Occult peritoneal metastasis (PM) in advanced gastric cancer (AGC) patients is highly possible to be missed on CT images, and the patients have high risk to be lately detected during the subsequent laparotomy, or worse, receive improper surgery. We aimed to develop a radiomic nomogram to identify occult PMs.
A total of 554 AGC patients from four centers were divided into a training cohort and three validation cohorts. All patients were diagnosed as free from PM by CT, but confirmed the PM status by laparoscopy (PM positive n=122, PM negative n=432). 266 quantitative image features were extracted from both the primary tumor and nearby peritoneum region on CT. Then, radiomic signatures reflecting phenotypes of primary tumor (RS1) and peritoneum (RS2) were built as predictors of PM. An individualized nomogram incorporating RS1, RS2, and clinical factors was constructed and assessed.

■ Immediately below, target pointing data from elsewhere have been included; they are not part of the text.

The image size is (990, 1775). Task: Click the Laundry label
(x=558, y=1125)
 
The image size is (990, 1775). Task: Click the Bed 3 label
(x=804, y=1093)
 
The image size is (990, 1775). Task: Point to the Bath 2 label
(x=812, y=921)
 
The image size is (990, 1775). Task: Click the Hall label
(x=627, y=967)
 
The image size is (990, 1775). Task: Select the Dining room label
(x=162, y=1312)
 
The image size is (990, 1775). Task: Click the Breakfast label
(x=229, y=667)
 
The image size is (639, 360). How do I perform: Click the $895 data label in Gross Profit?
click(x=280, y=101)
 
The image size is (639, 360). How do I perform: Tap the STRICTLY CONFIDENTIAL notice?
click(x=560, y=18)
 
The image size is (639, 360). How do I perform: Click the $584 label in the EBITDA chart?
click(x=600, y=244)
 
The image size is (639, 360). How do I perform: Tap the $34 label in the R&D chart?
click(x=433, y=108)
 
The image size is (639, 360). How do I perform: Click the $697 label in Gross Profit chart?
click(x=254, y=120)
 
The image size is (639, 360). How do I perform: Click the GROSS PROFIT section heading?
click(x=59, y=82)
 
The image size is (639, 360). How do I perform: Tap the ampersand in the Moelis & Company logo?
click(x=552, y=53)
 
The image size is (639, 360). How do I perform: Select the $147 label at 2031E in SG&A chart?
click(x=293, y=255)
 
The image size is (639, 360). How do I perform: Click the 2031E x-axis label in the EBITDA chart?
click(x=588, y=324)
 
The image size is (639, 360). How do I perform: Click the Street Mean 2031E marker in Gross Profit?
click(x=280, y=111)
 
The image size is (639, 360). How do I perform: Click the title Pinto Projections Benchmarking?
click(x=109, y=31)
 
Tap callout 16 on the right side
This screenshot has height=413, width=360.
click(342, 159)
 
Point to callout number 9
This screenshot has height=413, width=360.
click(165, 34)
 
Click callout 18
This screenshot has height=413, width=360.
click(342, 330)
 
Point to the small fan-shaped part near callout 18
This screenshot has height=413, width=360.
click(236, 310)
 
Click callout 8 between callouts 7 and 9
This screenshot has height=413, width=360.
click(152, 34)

The results revealed RS1, RS2, and the clinical factor of Lauren type were significant predictors for occult PM. The nomogram combining RS1, RS2 and Lauren type had powerful predictive ability with AUCs of 0.958 (95% confidence interval [CI]: 0.923-0.993) in the training cohort, 0.941 (95% CI: 0.904-0.977), 0.928 (95% CI: 0.886-0.971) and 0.920 (95% CI: 0.862-0.978) in the three validation cohorts. Moreover, the nomogram demonstrated better diagnostic accuracy than the model with only RS1, RS2, or clinical factors (net reclassification improvement p<0.05). Furthermore, the stratification analysis showed that our nomogram had potential generalization ability.
CT phenotypes of both primary tumor and nearby peritoneum are significantly associated with occult PM status. A nomogram based on these CT phenotypes as well as Lauren type has an excellent predictive ability of occult PM in AGC.